[Opening Dataset records section]

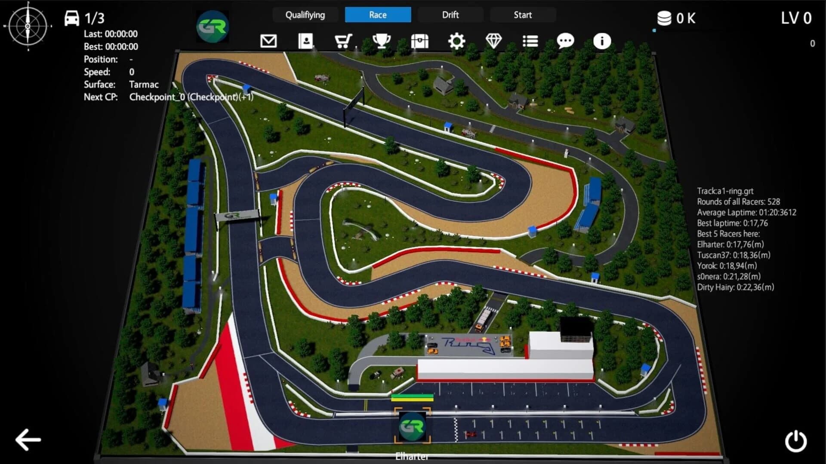Click the GR logo at top
The width and height of the screenshot is (826, 464).
click(x=213, y=27)
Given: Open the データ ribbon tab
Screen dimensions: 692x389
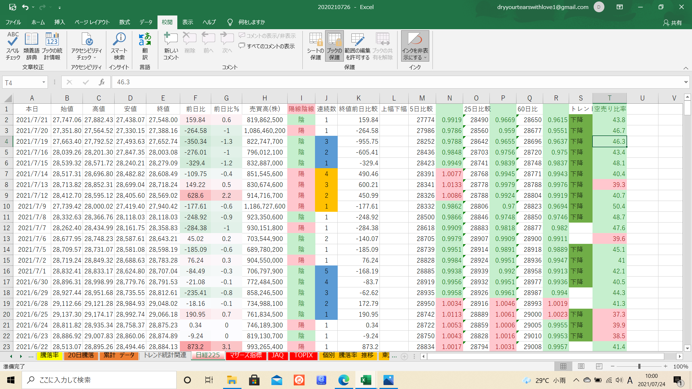Looking at the screenshot, I should [x=146, y=22].
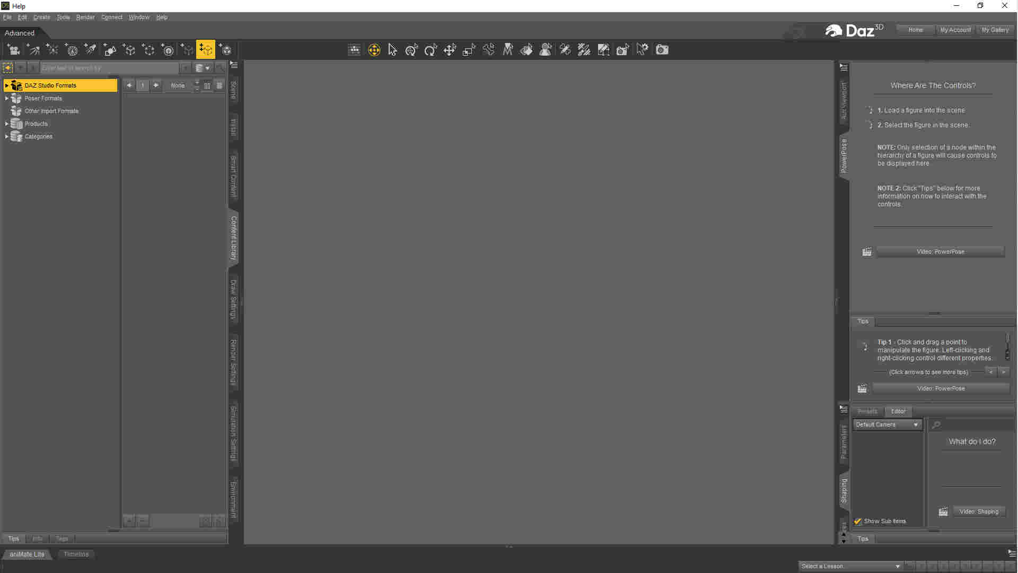1018x573 pixels.
Task: Open the Render menu
Action: pyautogui.click(x=85, y=17)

[Closing Dataset records section]

_What you are asked to do_:
Return the line containing "Given: Open the データ ribbon tab" and every line after it through the end of the records above, exactly and nothing else, but not the pictures.

_Final answer_:
Given: Open the データ ribbon tab
Screen dimensions: 692x389
Looking at the screenshot, I should [x=146, y=22].
1018x573 pixels.
Task: Open the Render menu
Action: pyautogui.click(x=85, y=17)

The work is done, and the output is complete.